Spending cut clue to deficit fix
The Narendra Modi-government may be looking for cuts in expenditure to the tune of Rs 50,000 crore to Rs 70,000 crore along with special dividends from PSUs to keep its fiscal deficit under check.
Spending cut is an option as the government has increased its expenditure on subsidies.
For instance, it has already gone way over its budget for petroleum subsidy budget of Rs 24,933 crore for the whole year. Officials said spending on this front had crossed Rs 46,000 crore in the first half of the year, with roughly 85 per cent accounted by cooking gas and the rest, kerosene.
As India heads towards a general election next year, the government is expected to spend more not only on petroleum but also on food and fertiliser subsidies.
It has already hiked the minimum support price for crops, and the food subsidy is expected to get inflated by Rs 11,000 crore on account of the price hike for foodgrains alone. Sources said low actual offtake by government agencies meant the “actual subsidy spending could be contained at manageable limits”.
India’s fiscal deficit touched 95.3 per cent of its full-year target in the first six months of 2018-19 on the back of lower revenue income and higher expenditure, posing a danger to the fiscal deficit target of 3.3 per cent of GDP.
To try and match up with its deficit target, finance ministry sources said “savings” were expected to be effected in budgeted spending of several social welfare departments, including education, health and rural development and possibly in defence.
“This is a normal thing every year. Governments underspend to try and balance books,” said officials. Last year, the government spent nearly Rs 2.42 lakh less than its revised budget for the year. Major savings were made on tax administration, Rs 55,000 crore, rural development, Rs 22,000 crore, education, Rs 9,000 crore, and health, Rs 14,000 crore.
The government is also trying to get additional money from PSUs from special dividends and buy-backs as well as buy-ins of fellow PSU shares. It has even gone to the extent of approving the sale of shares held by the custodian of enemy properties.
Oil PSUs are being called upon to buy back shares worth up to Rs 20,000 crore. Several PSUs have been asked to cough up larger dividends.

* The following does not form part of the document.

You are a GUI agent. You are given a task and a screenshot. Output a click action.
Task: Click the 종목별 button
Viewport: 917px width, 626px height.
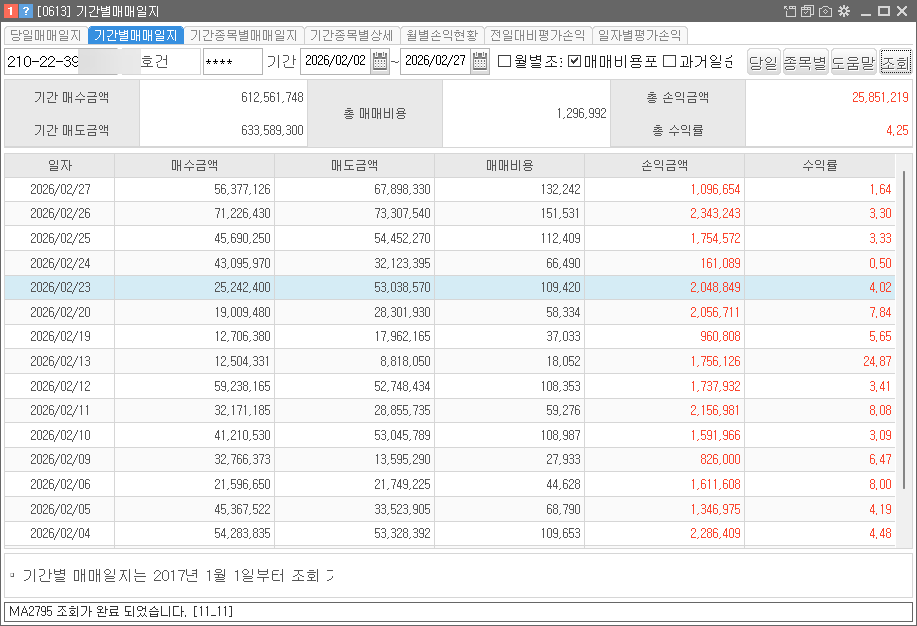804,62
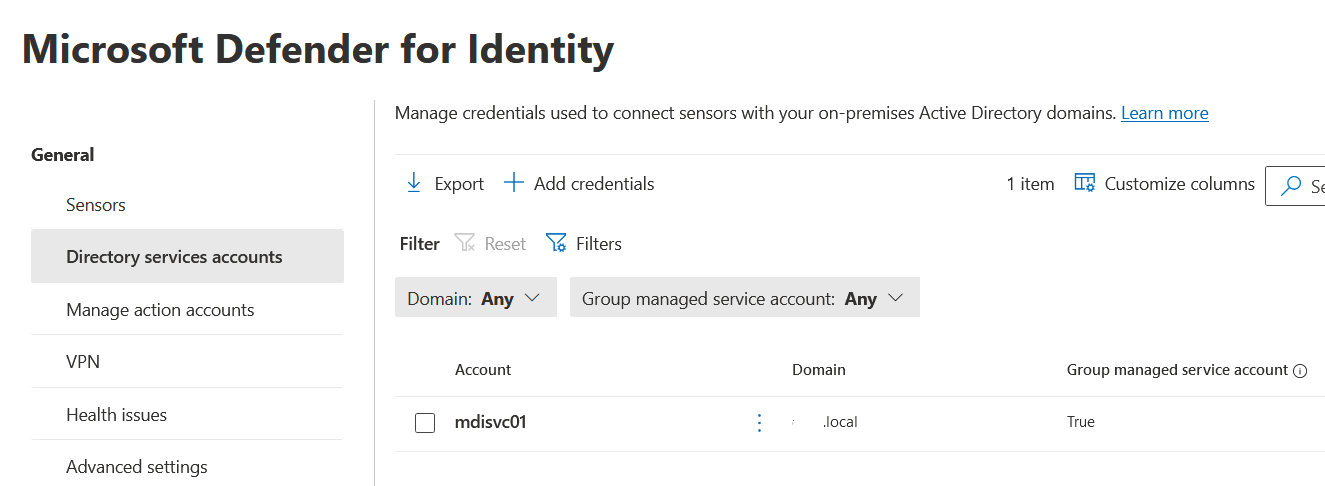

Bhel, for instance, has paid a final equity dividend of 51 per cent for 2017-18. With this, the total dividend paid for the year stood at 91 per cent, including an interim dividend of 40 per cent. “Usually in October-November, the government starts exerting pressure on profit making PSUs to start paying dividends,” admitted officials.
Last year, the government asked the top 14 Indian PSUs sitting on a combined cash reserve of over Rs 1.5 lakh crore to either pay up special dividends higher than the stipulated 30 per cent or buy back their own shares, issue bonus shares or increase their capital expenditure.
The government has now asked even the Reserve Bank of India to consider reworking its capital structure with the hope a reduction in its capital will yield a special dividend to the government .
The chief reason for the flurry of activities is two-fold. Election years usually see governments spending more on freebies, but with little fiscal headroom, this government feels hamstrung. Second, lower realisation in indirect tax collection is making the fiscal crunch much more difficult to manage.
“The GST collections have been below par. Against an expected Rs 1-1.25 lakh crore, we have averaged Rs 90,000 crore a month. There is a shortfall of at least Rs 50,000 crore on the GST front alone. Income from sale of spectrum or shares of PSUs is in doldrums given the state of the market,” said Arun Kumar, Malcolm Adiseshiah chair professor at the Institute of Social Sciences.
Total income receipts at the end of September 2018 reached Rs 7.09 lakh crore, or 39 per cent of the budget estimates of Rs 18.17 lakh crore for the financial year. Against a full-year target of Rs 80,000 crore, the government has till 30 September divested PSU equities worth only Rs 15,289 crore.